BEGIN

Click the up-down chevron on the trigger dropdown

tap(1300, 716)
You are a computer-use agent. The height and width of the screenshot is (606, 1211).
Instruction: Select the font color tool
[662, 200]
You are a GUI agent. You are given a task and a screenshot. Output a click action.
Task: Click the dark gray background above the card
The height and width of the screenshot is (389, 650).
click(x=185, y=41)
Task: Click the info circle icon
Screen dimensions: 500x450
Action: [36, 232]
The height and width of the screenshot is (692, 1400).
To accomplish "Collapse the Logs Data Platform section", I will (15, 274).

END
BEGIN

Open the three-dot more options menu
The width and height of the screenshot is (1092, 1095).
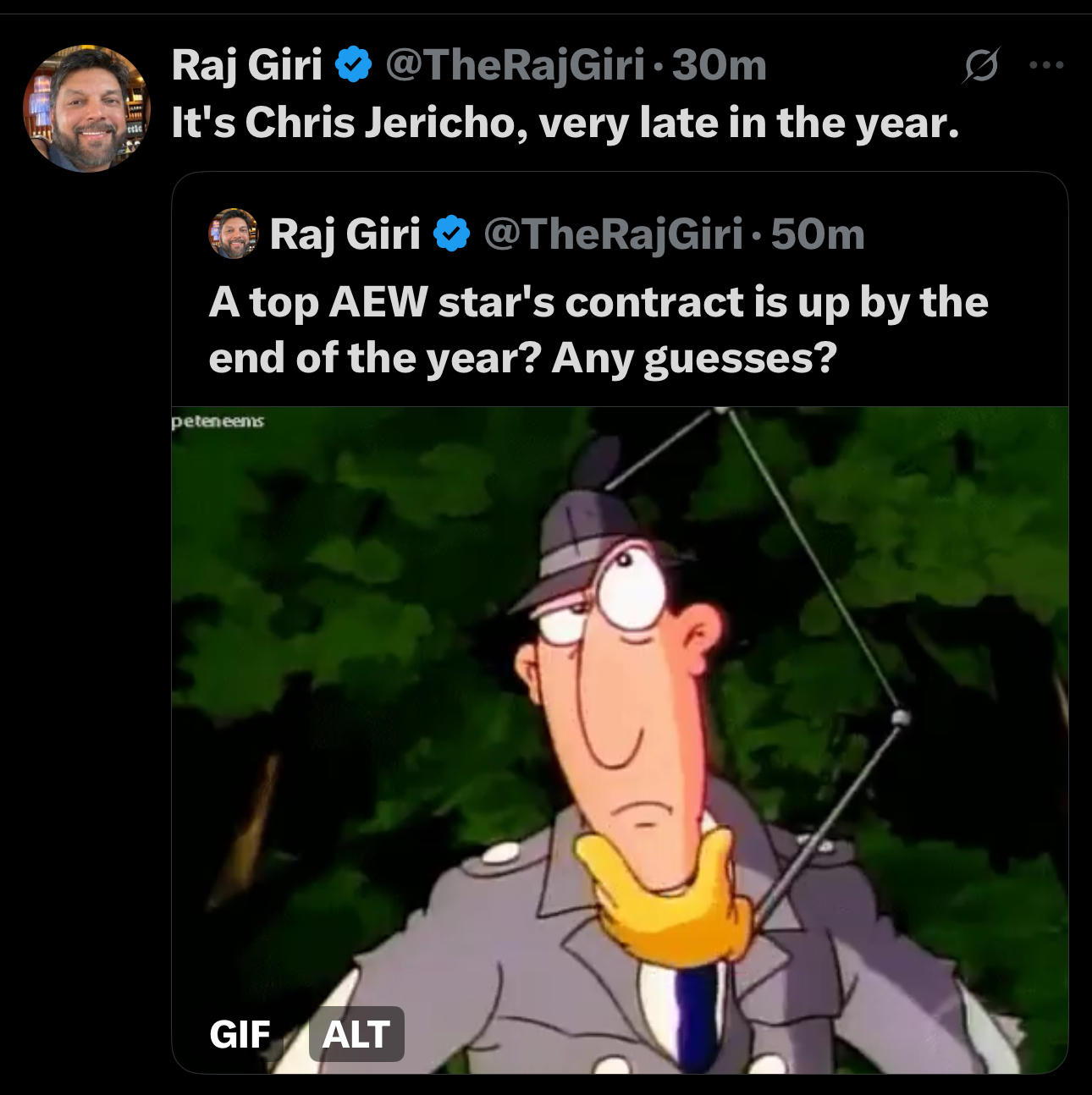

END
BEGIN

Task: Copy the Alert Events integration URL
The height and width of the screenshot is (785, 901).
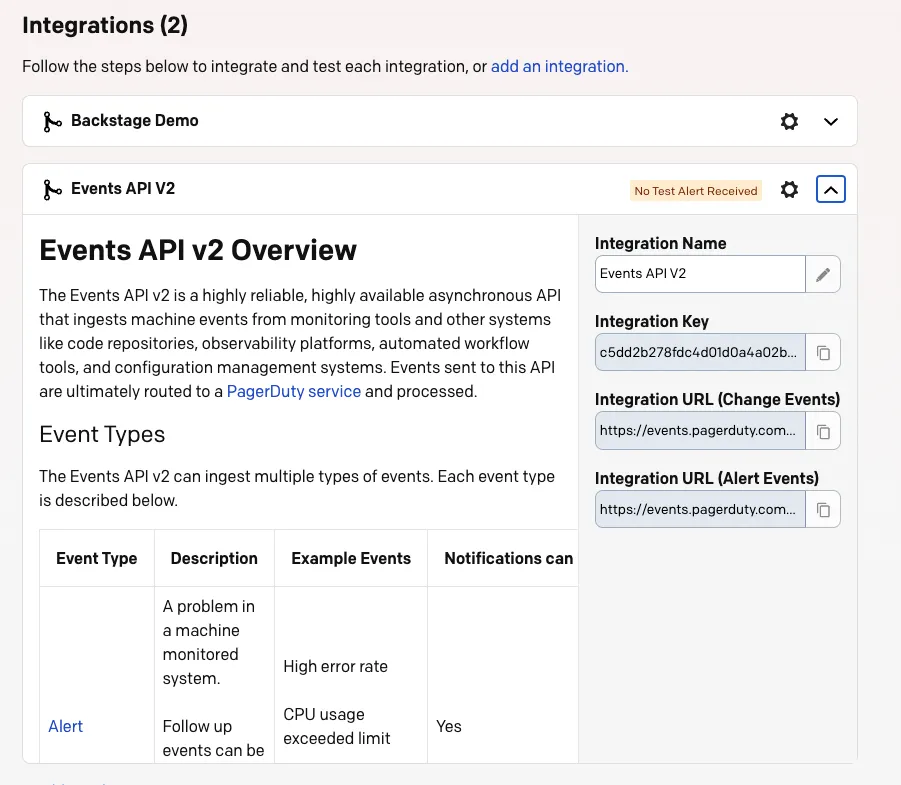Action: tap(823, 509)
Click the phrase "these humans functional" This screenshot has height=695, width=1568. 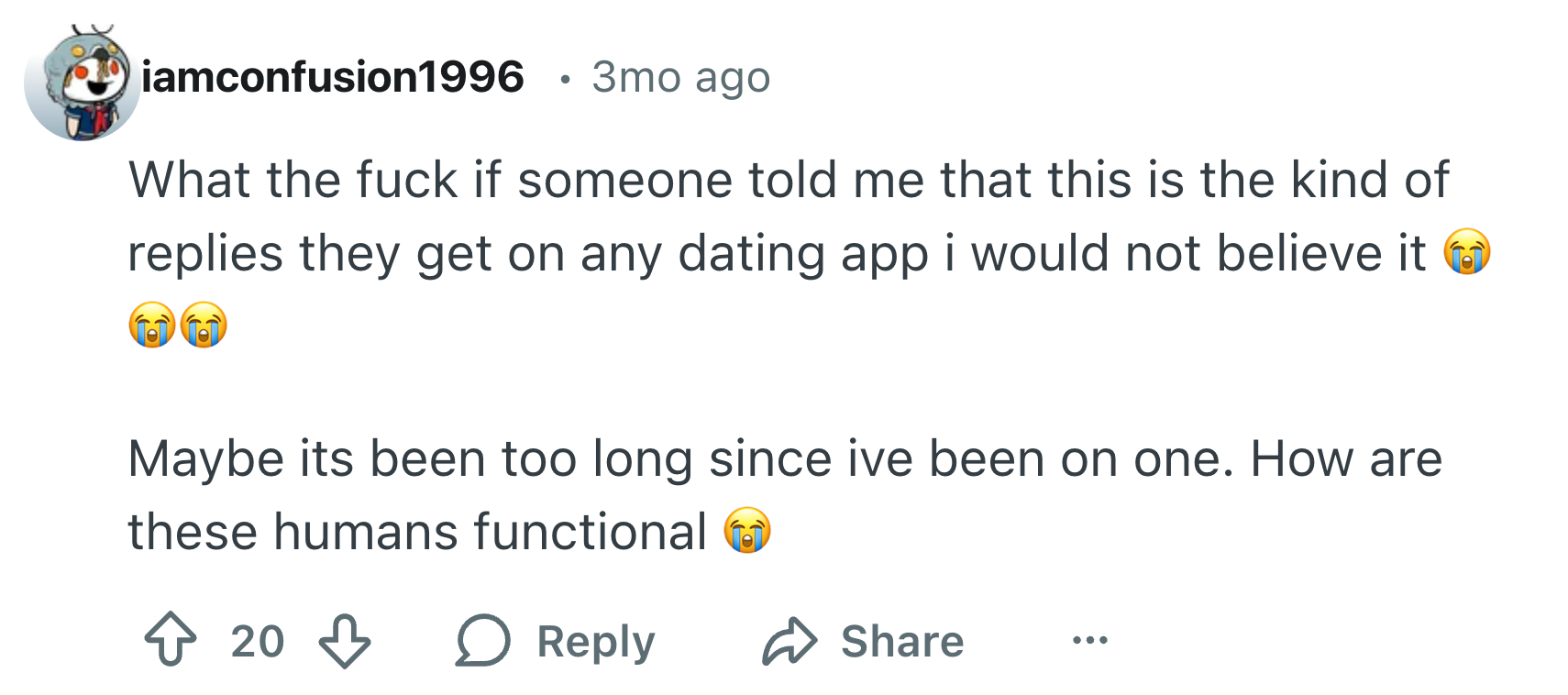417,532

END

#### Exercise instructions:
Wherever a line in the data above holds the word "agent", copy that line.

#### Reply to the exercise:
You are a computer-use agent. The height and width of the screenshot is (606, 1211).
You are a GUI agent. You are given a task and a screenshot. Output a click action.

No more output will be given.